[Dataset records]

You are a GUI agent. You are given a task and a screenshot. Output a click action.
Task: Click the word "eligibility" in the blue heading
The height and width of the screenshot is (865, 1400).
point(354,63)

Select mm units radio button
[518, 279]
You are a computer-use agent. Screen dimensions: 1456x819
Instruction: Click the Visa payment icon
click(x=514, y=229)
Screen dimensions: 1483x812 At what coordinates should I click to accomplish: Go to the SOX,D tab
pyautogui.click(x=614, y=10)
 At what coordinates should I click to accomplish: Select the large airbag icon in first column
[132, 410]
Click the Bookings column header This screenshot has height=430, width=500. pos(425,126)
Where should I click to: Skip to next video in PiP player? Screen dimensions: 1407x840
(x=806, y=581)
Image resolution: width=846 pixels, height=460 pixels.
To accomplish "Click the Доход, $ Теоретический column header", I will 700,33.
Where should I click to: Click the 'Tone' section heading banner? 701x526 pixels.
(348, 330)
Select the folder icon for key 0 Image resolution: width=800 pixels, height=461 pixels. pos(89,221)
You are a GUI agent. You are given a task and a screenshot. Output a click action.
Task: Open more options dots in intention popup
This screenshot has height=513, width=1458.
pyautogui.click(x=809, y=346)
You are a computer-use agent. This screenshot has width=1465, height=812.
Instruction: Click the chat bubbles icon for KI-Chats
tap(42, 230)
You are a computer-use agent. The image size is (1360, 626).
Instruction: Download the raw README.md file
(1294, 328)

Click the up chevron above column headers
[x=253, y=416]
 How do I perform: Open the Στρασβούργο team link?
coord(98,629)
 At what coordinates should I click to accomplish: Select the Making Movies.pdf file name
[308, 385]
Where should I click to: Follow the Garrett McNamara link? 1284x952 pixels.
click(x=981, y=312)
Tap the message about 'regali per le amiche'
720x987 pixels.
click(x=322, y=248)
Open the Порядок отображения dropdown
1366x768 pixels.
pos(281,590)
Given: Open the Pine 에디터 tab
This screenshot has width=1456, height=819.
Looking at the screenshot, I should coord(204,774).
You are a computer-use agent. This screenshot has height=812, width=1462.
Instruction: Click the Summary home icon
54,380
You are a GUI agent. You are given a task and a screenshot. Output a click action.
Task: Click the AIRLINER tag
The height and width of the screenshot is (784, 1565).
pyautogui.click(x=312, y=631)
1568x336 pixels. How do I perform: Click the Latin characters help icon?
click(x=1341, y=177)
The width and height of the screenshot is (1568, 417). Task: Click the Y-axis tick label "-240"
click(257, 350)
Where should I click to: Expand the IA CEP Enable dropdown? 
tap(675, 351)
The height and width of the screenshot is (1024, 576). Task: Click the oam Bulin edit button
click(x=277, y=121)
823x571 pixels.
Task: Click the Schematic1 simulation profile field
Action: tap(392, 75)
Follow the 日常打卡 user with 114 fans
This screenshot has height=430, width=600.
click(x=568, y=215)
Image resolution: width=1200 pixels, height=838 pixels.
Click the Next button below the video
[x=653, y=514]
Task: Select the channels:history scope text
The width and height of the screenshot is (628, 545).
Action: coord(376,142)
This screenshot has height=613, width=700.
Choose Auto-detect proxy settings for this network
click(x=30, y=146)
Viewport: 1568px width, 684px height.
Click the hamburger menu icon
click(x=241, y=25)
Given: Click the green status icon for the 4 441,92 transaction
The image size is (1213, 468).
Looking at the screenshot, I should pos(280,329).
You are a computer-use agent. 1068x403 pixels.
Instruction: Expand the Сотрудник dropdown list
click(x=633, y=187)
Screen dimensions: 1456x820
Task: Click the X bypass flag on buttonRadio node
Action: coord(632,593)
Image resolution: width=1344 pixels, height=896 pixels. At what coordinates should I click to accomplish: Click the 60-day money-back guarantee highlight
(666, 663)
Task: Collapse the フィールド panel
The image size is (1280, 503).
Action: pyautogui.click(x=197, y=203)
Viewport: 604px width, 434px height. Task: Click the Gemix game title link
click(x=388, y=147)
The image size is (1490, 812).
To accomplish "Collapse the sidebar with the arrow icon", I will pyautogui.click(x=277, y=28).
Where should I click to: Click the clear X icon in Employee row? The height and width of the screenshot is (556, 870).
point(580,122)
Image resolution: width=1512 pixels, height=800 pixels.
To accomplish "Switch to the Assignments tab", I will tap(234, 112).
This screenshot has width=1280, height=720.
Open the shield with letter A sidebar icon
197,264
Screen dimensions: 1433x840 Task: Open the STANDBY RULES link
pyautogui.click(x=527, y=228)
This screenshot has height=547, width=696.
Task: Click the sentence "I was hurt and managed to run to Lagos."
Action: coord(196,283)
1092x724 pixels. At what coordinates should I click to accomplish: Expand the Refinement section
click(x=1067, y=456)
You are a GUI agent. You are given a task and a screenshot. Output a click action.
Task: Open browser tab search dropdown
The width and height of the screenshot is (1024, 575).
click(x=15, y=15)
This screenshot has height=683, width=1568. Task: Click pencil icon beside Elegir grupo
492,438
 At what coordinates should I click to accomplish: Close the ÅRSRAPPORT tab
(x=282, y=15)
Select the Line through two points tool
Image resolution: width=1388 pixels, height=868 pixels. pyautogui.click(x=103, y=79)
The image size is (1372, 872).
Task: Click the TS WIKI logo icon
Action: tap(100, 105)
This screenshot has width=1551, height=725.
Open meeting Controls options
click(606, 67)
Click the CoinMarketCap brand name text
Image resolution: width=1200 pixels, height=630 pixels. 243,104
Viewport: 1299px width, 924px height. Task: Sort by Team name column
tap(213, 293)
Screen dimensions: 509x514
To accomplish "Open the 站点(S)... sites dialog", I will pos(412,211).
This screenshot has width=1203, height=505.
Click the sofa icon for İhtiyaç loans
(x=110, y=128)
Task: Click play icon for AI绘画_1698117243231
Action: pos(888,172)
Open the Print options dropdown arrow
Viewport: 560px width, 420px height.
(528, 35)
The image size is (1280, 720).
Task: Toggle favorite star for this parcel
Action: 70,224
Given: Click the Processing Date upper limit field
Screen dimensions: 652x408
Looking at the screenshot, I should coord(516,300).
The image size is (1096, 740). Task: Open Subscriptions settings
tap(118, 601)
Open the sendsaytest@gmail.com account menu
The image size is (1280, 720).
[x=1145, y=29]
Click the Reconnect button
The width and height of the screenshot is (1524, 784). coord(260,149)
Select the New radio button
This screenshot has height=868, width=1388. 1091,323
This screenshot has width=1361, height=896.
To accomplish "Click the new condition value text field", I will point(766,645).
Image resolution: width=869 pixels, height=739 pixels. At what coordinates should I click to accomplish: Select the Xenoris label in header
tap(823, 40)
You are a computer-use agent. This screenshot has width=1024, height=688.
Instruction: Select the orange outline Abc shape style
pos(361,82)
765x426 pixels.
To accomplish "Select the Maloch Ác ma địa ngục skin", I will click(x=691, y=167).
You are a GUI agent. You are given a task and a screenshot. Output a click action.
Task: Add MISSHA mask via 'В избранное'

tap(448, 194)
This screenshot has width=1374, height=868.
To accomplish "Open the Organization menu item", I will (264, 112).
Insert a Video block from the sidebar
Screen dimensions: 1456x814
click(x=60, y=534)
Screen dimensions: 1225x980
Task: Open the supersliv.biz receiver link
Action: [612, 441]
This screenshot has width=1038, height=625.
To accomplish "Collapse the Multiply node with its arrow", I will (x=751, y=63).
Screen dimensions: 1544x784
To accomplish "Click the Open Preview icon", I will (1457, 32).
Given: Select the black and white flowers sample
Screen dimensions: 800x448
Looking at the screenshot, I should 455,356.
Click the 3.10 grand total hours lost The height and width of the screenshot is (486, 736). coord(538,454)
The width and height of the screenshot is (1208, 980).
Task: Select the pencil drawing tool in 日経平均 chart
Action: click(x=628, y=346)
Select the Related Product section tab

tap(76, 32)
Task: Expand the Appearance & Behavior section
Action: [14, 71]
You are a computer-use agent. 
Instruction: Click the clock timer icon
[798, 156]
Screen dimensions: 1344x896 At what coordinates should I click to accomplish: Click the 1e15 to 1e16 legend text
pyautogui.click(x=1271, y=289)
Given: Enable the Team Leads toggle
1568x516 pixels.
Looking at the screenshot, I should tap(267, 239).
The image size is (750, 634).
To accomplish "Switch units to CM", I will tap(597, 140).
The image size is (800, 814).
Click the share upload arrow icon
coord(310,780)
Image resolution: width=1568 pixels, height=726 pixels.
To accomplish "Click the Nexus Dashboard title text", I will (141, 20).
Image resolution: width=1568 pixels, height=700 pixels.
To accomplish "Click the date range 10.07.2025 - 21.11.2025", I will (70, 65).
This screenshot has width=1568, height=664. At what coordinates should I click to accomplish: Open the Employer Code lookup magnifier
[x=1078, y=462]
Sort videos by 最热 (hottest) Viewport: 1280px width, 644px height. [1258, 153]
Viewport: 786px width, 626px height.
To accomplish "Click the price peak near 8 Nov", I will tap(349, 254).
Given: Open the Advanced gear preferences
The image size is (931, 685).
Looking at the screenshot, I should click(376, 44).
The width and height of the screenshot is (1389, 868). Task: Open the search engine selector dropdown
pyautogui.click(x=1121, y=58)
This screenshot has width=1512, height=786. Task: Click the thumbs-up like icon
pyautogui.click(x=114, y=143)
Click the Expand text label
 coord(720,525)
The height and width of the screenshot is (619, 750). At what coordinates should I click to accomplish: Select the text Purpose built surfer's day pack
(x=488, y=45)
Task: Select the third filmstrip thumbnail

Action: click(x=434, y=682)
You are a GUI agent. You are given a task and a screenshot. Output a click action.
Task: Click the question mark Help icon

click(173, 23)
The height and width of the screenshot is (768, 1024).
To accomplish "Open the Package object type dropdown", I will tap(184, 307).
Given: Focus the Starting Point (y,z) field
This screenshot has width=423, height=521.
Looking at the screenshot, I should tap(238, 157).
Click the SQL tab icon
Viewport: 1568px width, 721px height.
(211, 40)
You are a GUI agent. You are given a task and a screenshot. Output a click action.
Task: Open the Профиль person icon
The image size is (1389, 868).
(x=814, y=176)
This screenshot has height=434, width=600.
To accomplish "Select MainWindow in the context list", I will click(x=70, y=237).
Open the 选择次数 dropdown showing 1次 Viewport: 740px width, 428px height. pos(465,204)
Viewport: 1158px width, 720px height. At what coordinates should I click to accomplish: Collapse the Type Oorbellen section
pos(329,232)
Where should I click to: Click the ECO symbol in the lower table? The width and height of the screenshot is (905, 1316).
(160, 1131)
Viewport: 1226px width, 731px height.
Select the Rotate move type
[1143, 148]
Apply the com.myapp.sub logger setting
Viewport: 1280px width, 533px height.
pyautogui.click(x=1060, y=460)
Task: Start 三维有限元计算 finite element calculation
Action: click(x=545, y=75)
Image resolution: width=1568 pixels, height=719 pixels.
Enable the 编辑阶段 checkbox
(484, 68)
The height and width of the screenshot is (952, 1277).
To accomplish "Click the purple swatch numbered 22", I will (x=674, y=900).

Task to complete –
Render the lines starting at the one containing "This screenshot has width=1568, height=664." and ending at the one containing "coord(720,525)" as a Markdown table. Use a No. column that numbers them and a Text column holding each line, and omit blank lines.

Full output –
| No. | Text |
|---|---|
| 1 | This screenshot has width=1568, height=664. At what coordinates should I click to accomplish: Open the Employer Code lookup magnifier |
| 2 | [x=1078, y=462] |
| 3 | Sort videos by 最热 (hottest) Viewport: 1280px width, 644px height. [1258, 153] |
| 4 | Viewport: 786px width, 626px height. |
| 5 | To accomplish "Click the price peak near 8 Nov", I will tap(349, 254). |
| 6 | Given: Open the Advanced gear preferences |
| 7 | The image size is (931, 685). |
| 8 | Looking at the screenshot, I should click(376, 44). |
| 9 | The width and height of the screenshot is (1389, 868). Task: Open the search engine selector dropdown |
| 10 | pyautogui.click(x=1121, y=58) |
| 11 | This screenshot has width=1512, height=786. Task: Click the thumbs-up like icon |
| 12 | pyautogui.click(x=114, y=143) |
| 13 | Click the Expand text label |
| 14 |  coord(720,525) |